45,500 Kaiser Workers Vote Overwhelmingly to Stay in SEIU-UHW

<0> CNA’s Much Publicized Backing of NUHW Falls Flat as Workers Vote to Lock In their SEIU-UHW Contract </0>

45,500 Kaiser Workers Vote Overwhelmingly to Stay in SEIU-UHW

SEIU-UHWSteve Trossman, 213-300-1882Sean Wherley, 323-893-6831

Members of the SEIU–United Healthcare Workers West (SEIU-UHW) at Kaiser Permanente hospitals and clinics across California have voted overwhelmingly to remain in their union, dealing a stinging defeat to both the National Union of Healthcare Workers (NUHW) and the California Nurses Association (CNA), which teamed up in a failed effort to win over Kaiser workers. It was the largest private sector union election in the United States since 1941 at the Ford Motor Company.
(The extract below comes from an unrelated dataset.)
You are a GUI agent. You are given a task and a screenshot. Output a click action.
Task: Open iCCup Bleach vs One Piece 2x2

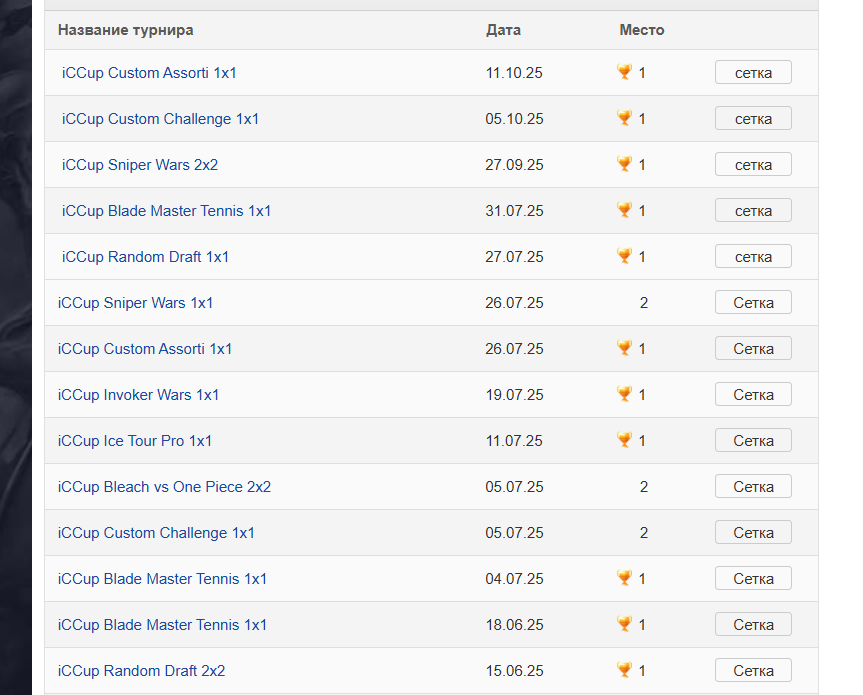click(x=164, y=486)
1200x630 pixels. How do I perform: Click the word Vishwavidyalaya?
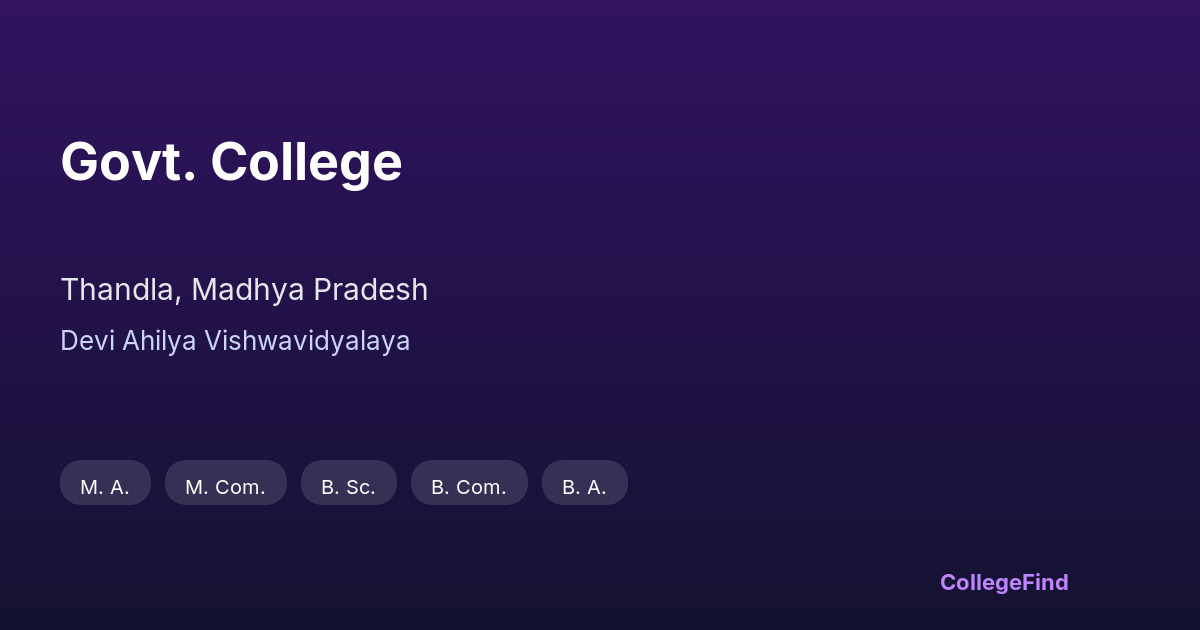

The results – 18,844 (58.4%) for SEIU-UHW, 13,101 (40.6%) for NUHW, and 334 (1%) for no union – were tabulated Thursday, May 2 by the National Labor Relations Board (NLRB) after a two-day count of mail-in ballots. Today’s result was virtually the same as the previous Kaiser election in 2010.

“There was no way NUHW or CNA could convince us to give up our great wages, health coverage, pension and job security, especially since NUHW has been unable to bargain a contract at Kaiser for more than three years,” said Cleto Delizo, a lead driver at Kaiser Sacramento. “This is now settled, once and for all, and we are ready to give all of our attention to doing our jobs providing the best possible care to our patients.”

“It’s really simple – the vast majority of us love our union and our contract, and that’s why the vote was so lopsided,” said Lucy Rojas, a Receptionist at Kaiser Woodland Hills. “Now that the election is over, it’s time for all of us – no matter which side we supported – to put aside our differences for the good of our patients.”

Following years of failed bargaining to secure contracts at Kaiser and other hospitals, the election results are a serious blow to NUHW, which is now nearly $10 million in debt.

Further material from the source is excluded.